NBC Sports has been naming conference finals MVPs since last year.
The NBA is finally catching up.
In league where two (!) Players of the Week are named each week of the regular season, the postseason will include more than only a single individual honor, NBA Finals MVP. The top performers in the Eastern Conference finals (Larry Bird Trophy) and Western Conference finals (Magic Johnson Trophy) will now each receive conference finals MVP awards.
Bird and Johnson are perfect namesakes for the new honors. In the 1980s, Bird and Johnson ignited a great cross-coastal rivalry between the Boston Celtics and Los Angeles Lakers that helped elevate the league.

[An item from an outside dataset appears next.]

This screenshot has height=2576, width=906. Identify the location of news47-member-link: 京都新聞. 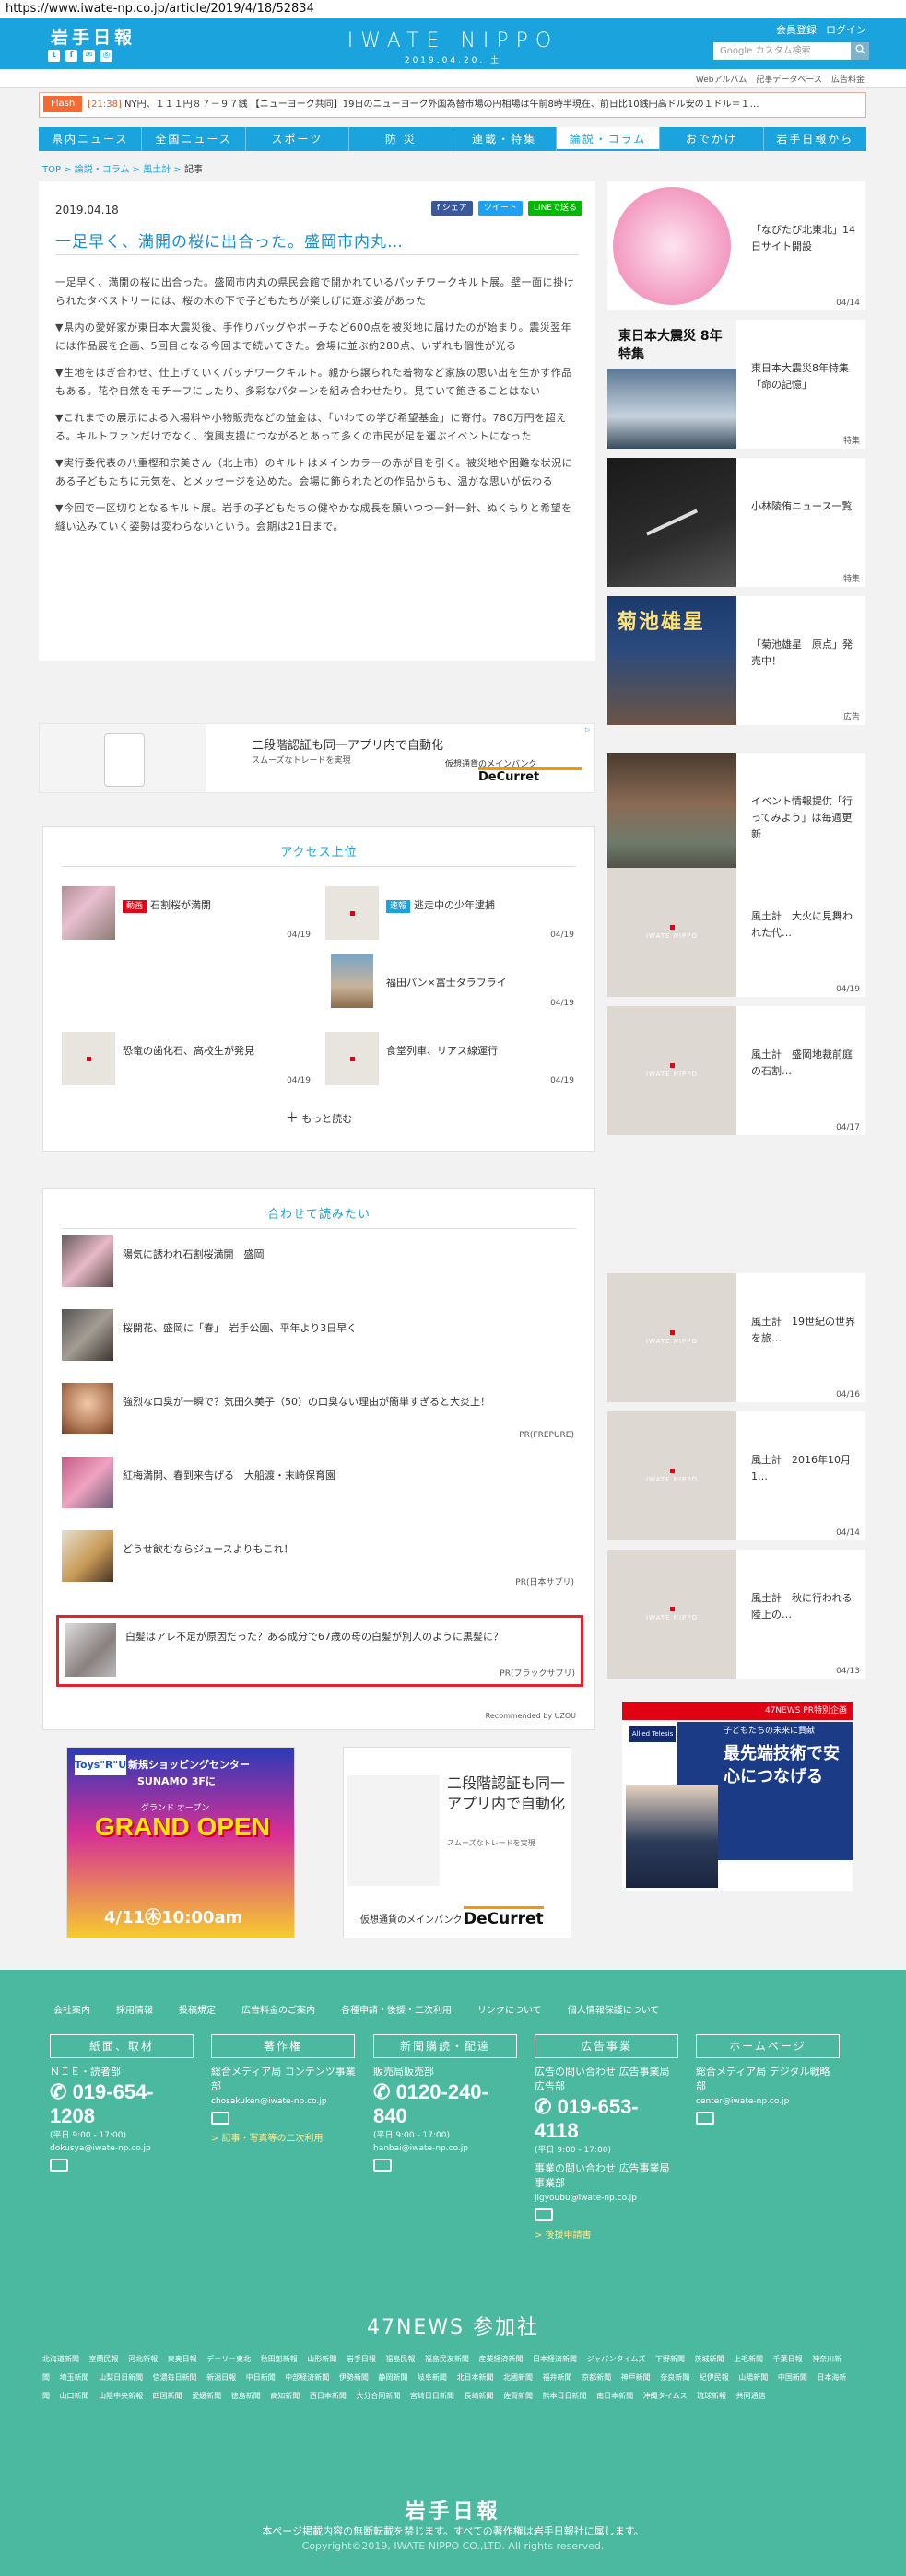
(596, 2378).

The NBA should also name series MVPs for the first and seconds rounds. Just as everyone can understand conference-finals MVPs are less prestigious than Finals MVPs, everyone can understand earlier-series MVPs would be less prestigious. But top players in each playoff series still deserve formal recognition. Those early rounds matter, too. Again, the NBA names two (!) Players of the Week every week of the regular season.
Until the league awards series MVPs for the first and second rounds, we’ll continue to do so here.
Though leaving a dozen deserving players unrecognized each year for their performances in the first and second rounds, the NBA did slightly redesign the Larry O’Brien Trophy (for the NBA champion) and Bill Russell Trophy (for the NBA Finals MVP) and named its conference-champion trophies after Bob Cousy (East) and Oscar Robertson (West).